Engelsiz Filmler Festivali, kapsayıcı sinemanın kutlandığı bir etkinlik. Kökeni “Bir arada film izlemek mümkün mü?” sorusuna dayanıyor ve herkes (ama herkes) için erişilebilir bir sinema deneyimi sunma amacı güdüyor. Festival 11. yılında yeni temalarla zenginleşti, insan haklarına vurgu yapmasının yanında Cumhuriyetimizin 100. yılı onuruna oldukça ilgi çeken uluslararası bir seçki de sunarak, sinemanın gücünü toplumsal farkındalık için kullanmaya devam ediyor. İşte tüm bu noktaları ve çok daha fazlasını Festival Yönetmeni Kıvanç Yalçıner ile gerçekleştirdiğimiz kapsamlı sohbetimizde bulabilirsiniz. Unutmayalım ki bu festival, sadece film izlemek değil, aynı zamanda bir toplumsal değişim hikayesi.
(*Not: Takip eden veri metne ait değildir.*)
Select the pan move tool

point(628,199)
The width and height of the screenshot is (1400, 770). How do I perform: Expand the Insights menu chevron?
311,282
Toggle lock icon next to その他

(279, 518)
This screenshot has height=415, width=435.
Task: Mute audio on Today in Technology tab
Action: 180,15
Keyifli okumalar! 

Merhabalar, Engelsiz Filmler Festivali 2023’ü konuşmaya başlamadan önce ilk zamanlara gidelim derim. Ana fikrinizin neden, ne zaman ve nerede doğduğunu bize anlatabilir misiniz?

Fikrin ortaya çıkması “Bir arada film izlemek mümkün mü?” sorusunu sormakla başladı. Biz (Kıvanç Yalçıner, Ezgi Yalınalp ve Emrah Kalan) Engelsiz Filmler Festivali başlamadan önce çeşitli festivallerde görme engelliler için sesli betimlemeli film gösterimleri yapılıyordu. Ama bu gösterimler yalnızca görme engelliler içindi. “Bir arada film izlemek mümkün mü?” sorusunu sorduk ve ardından “Ne kadar kapsayıcı bir gösterim yapmak mümkün?” sorusu eklendi. Görme engelliler için sesli betimlemeyle, işitme engelliler için ayrıntılı alt yazıyla film göstermenin ve bunu ortopedik engelliler için uygun mekanlarda gerçekleştirmenin mümkün olup olmadığını araştırdık. Tabii bu gösterimler yapılırken aynı zamanda herhangi bir engeli bulunmayanların da katılımının mümkün olup olmadığı sorusu da vardı. Teknik olarak bunun mümkün olduğunu gördükten sonra ilk kez 2013 yılında Engelsiz Filmler Festivali’ni gerçekleştirdik.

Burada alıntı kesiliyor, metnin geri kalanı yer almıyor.